At the core of the Directive is the requirement to carry out an environmental assessment (EA) for plans and programmes which are likely to have significant environmental effects. An EA includes the preparation of an environmental report, the carrying out of consultations, the taking into account of the environmental report and the results of the consultations in decision-making, and the provision of information on the decision. The EA shall be carried out during the preparation of a plan or programme and before its adoption or submission to the legislative procedure. The Court of Justice has established that a procedure for the total or partial repeal of a plan may also require an EA.33

In some cases an obligation to carry out an EA follows directly from the Directive; in other cases it is for the Member States to determine the likely impact of the plan or programme. An EA must be carried out for all plans and programmes which are prepared for agriculture, forestry, fisheries, energy, industry, transport, waste management, water management, telecommunications, tourism, town and country planning, or land use and which set the framework for future development consent of projects listed in Annexes I and II. The same applies to plans and programmes which, in view of the likely effect on sites, have been determined to require an EA pursuant to Articles 6 or 7 of the Habitats Directive (Directive 92/43/EEC). (Arts 2—3.)

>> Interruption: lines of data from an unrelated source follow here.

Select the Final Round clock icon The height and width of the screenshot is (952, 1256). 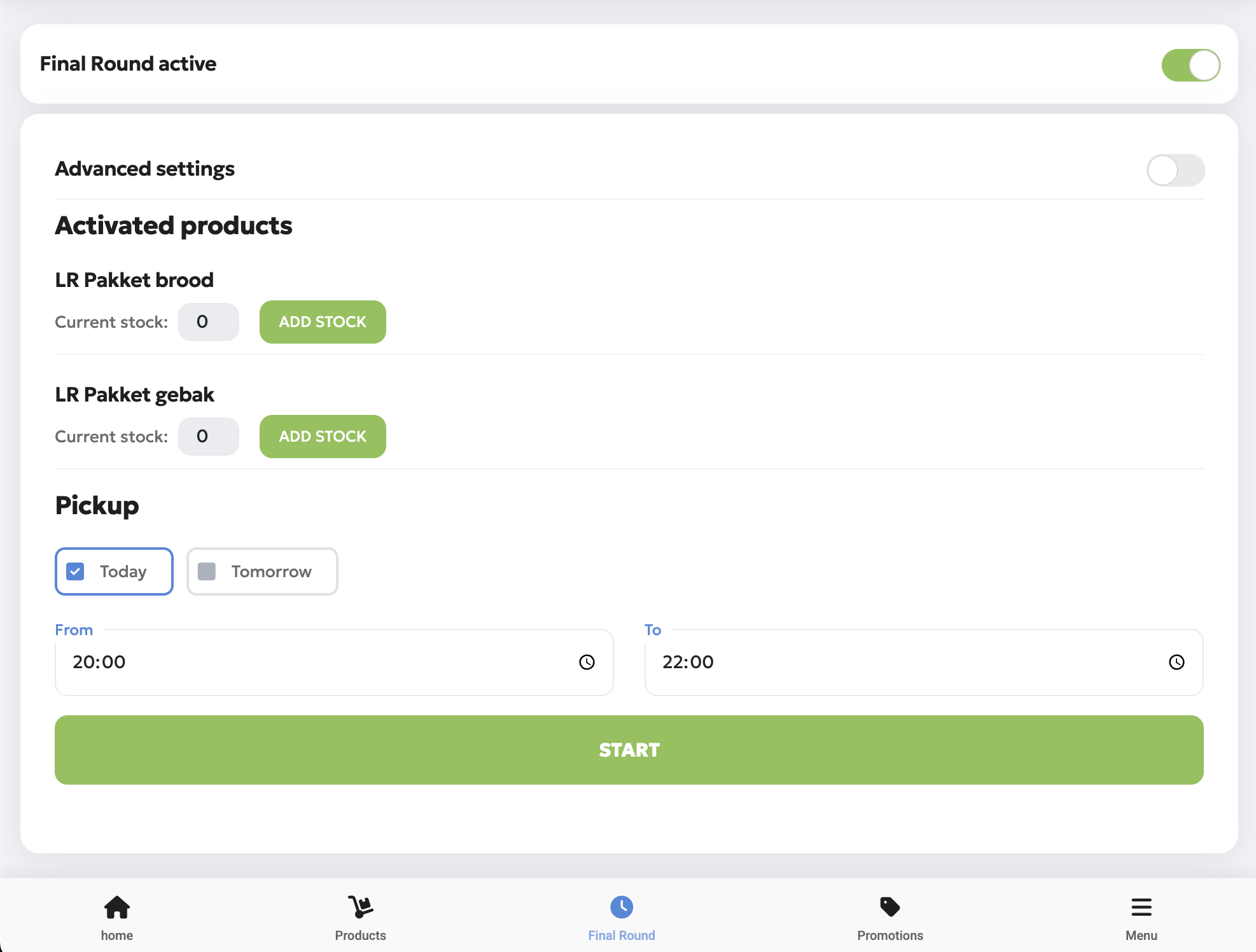pos(621,907)
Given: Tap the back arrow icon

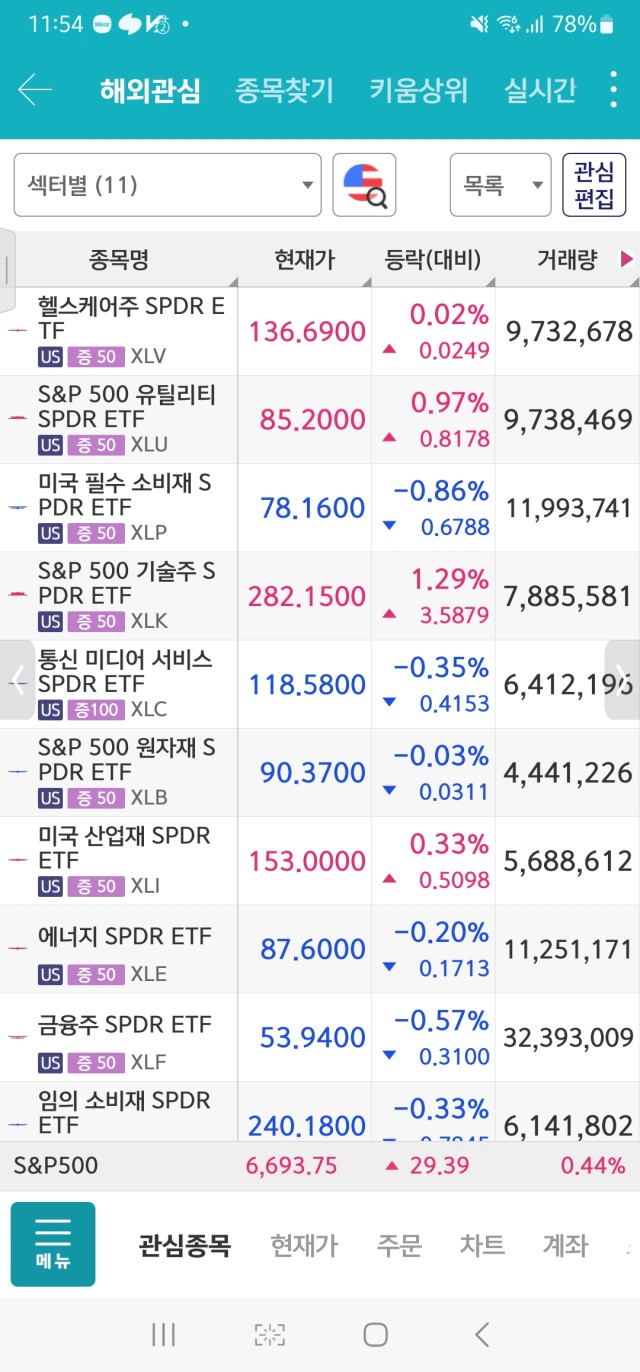Looking at the screenshot, I should click(35, 90).
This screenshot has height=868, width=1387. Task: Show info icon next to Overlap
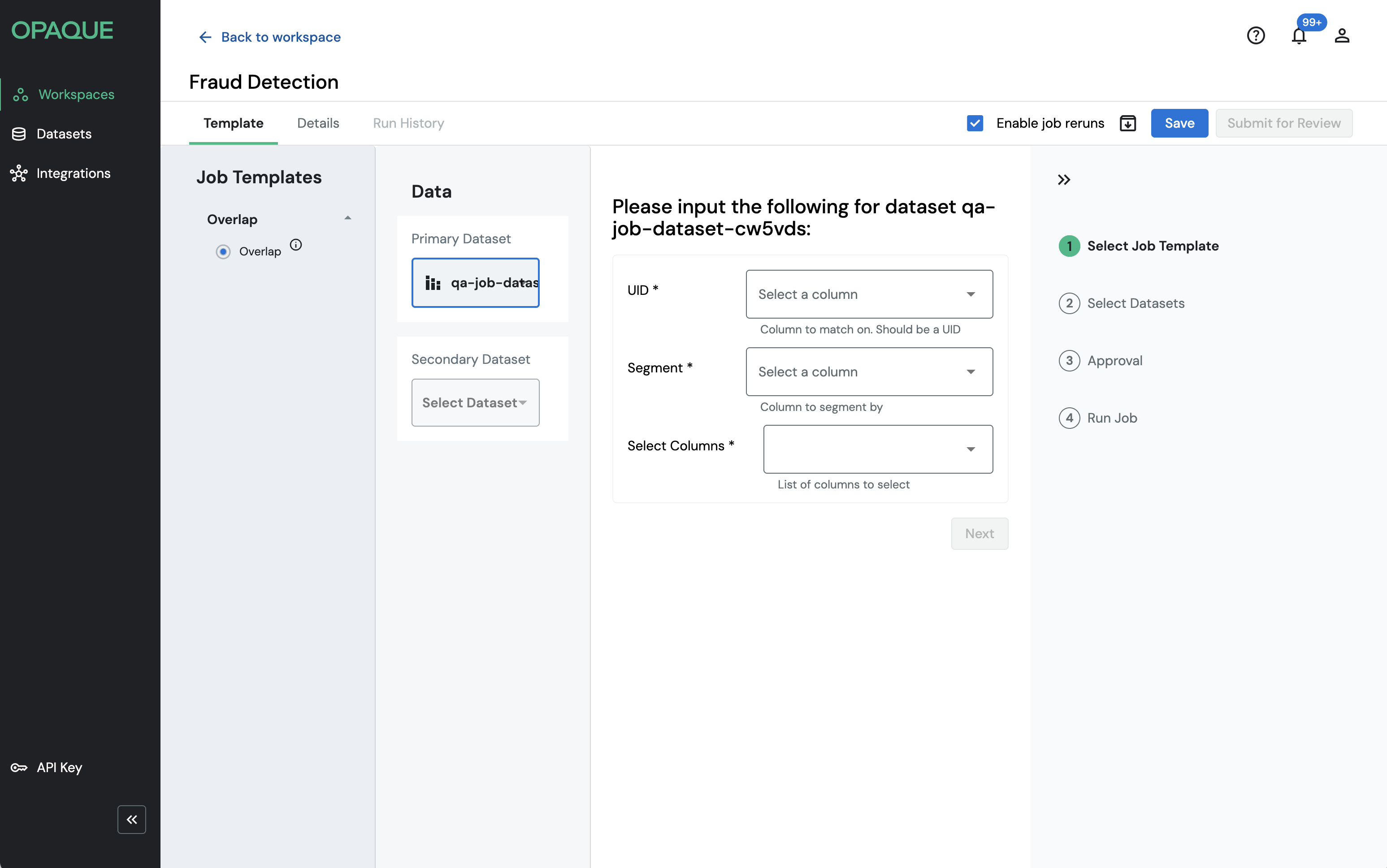coord(296,245)
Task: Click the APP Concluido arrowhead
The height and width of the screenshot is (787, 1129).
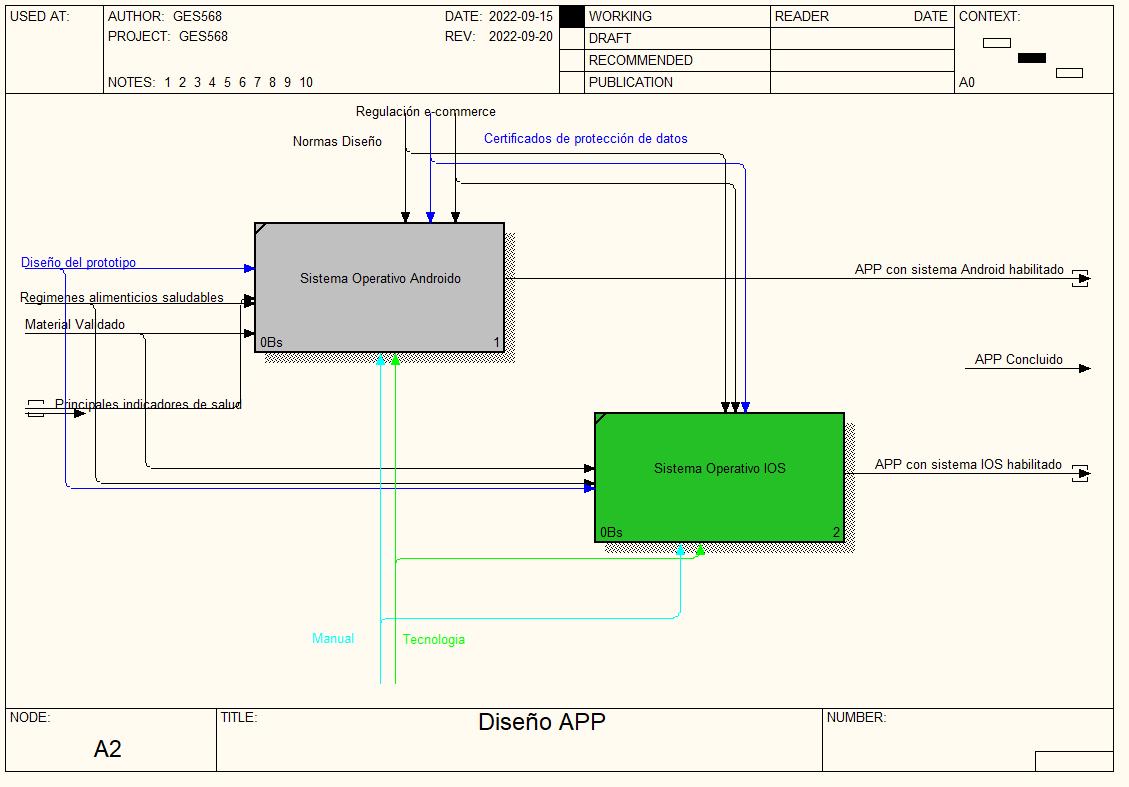Action: (x=1085, y=369)
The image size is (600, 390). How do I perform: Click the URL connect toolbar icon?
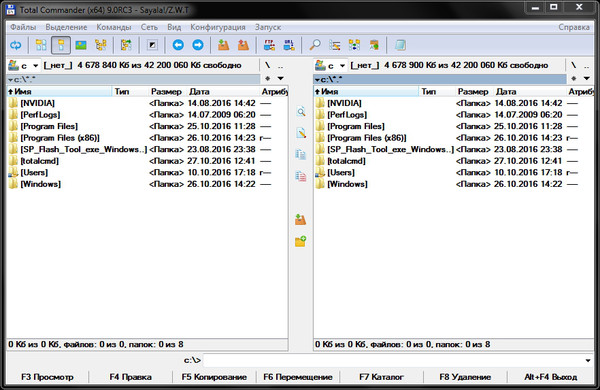pos(289,45)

Plans and programmes which determine the use of small areas at local level and minor modifications to plans and programmes which in themselves require an EA require an EA only where the Member States determine that they are likely to have significant environmental effects. Also with respect to other plans and programmes, which set the framework for future development consent of projects, the Member States must determine whether they are likely to have significant environmental effects.

Determining whether a plan or programme is likely to have significant environmental effects can be done either through case-by-case examination or by specifying types of plans and programmes or by combining both approaches. For this purpose Member States must take into account relevant criteria set out in Annex II, in order to ensure that plans and programmes with likely significant effects on the environment are covered by the Directive. The outcome of this determination, including the reasons for not requiring an environmental assessment when that is the case, is to be made available to the public.

The Court of Justice has made clear that an assessment of whether a plan or programme will require an EA pursuant to Articles 6 or 7 of the Habitats Directive is limited to the question of whether it can be excluded, on the basis of objective information, that that plan or project will have a significant effect on the site concerned. The same goes for areas referred to in Article 4(1) and (2) of the Birds Directive.[1] [2]

In the case-by-case examination and in specifying types of plans and programmes the authorities likely to be concerned by the environmental effects of implementing plans and programmes by reason of their specific environmental responsibilities must be consulted.

Plans and programmes the sole purpose of which is to serve national defence or civil emergency, as well as financial or budget plans and programmes do not require an EA (Art 3).

An assessment carried out under the EIA Directive (Directive 2011/92/EU) does not dispense with the obligation to carry out an EA under the SEA Directive. However, if an assessment carried out under the EIA Directive were to comply with all the requirements of the SEA Directive there would be no obligation to carry out a new assessment pursuant to the latter Directive.35

Where a plan or programme has been adopted in breach of the obligation to carry out a prior EA, a court which has before it an action for annulment of such plan or programme is, in principle, obliged to take all the general or particular measures provided for by its national law in order to remedy the failure to carry out such an assessment, including the possible suspension or annulment of the contested plan or programme.36

  • [1] Case C-177/11 Syllogos Ellinon Poleodomon kai Chorotakton ECLI:EU:C:2012:378, para 23.
  • [2] CaseC-295/10 Valciukiene and Others ECLI:EU:C:2011:608, para 63.